Assemblée générale de la SNCF le 13 mai
Avec cette mise sous pression par le locataire de Bercy, avant que son mandat à la tête de la SNCF ne soit officiellement remis en cause par le gouvernement, Jean-Pierre Farandou temporisait, lors de la signature de l’accord, dont il était à l’initiative : « Ce nouveau droit apporte un progrès pour tous. Il va renouveler en profondeur les dernières années de carrière des cheminots et améliorer la prise en compte de la pénibilité, tout en ouvrant de nouvelles perspectives d’évolution professionnelle. » Alors qu’il fêtera ses 67 ans cet été, et donc sera bientôt frappé par la limite d’âge fixée à 68 ans pour sa fonction, l’avenir du PDG à la tête de la SNCF se limitera à l’été « afin de garantir la bonne organisation des Jeux Olympiques et Paralympiques », précise – bon prince – l’exécutif. Ensuite, « la présidente de l’Assemblée nationale et le président du Sénat seront saisis par le président de la République du nom du successeur envisagé de M. Jean-Pierre Farandou », précise le communiqué.

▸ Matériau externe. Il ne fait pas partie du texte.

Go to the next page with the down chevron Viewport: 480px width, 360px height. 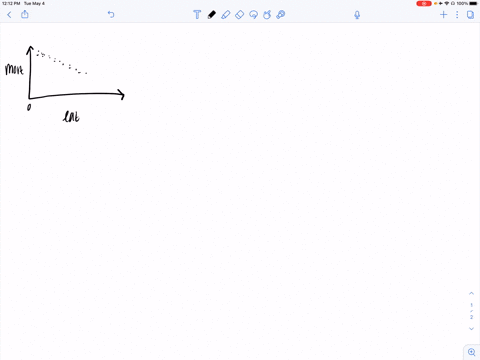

Derrière ces jeux de couloirs, cette nouvelle croisade anti-cheminots relève surtout d’un double paradoxe. Bruno Le Maire reproche ainsi aux syndicats d’avoir obtenu un accord largement favorable aux cheminots, dans les clous des différentes lois travail actant le principe de la négociation au plus près du terrain, comme la règle du dialogue social, sans déclencher un seul jour de grève. Et celui d’une « SNCF devenue société anonyme, agissant sur des marchés privés, ouvert à la concurrence que l’on considère encore comme une collectivité financée par l’impôt », relate Stéphane Itier. Selon Thierry Nier, « la montée au front du patronat et de la droite réside dans la remise en cause du partage des richesses ». Et le secrétaire général de la CGT cheminots de prévenir : « L’accord signé à la SNCF a vocation à se démultiplier dans l’ensemble des champs professionnels. »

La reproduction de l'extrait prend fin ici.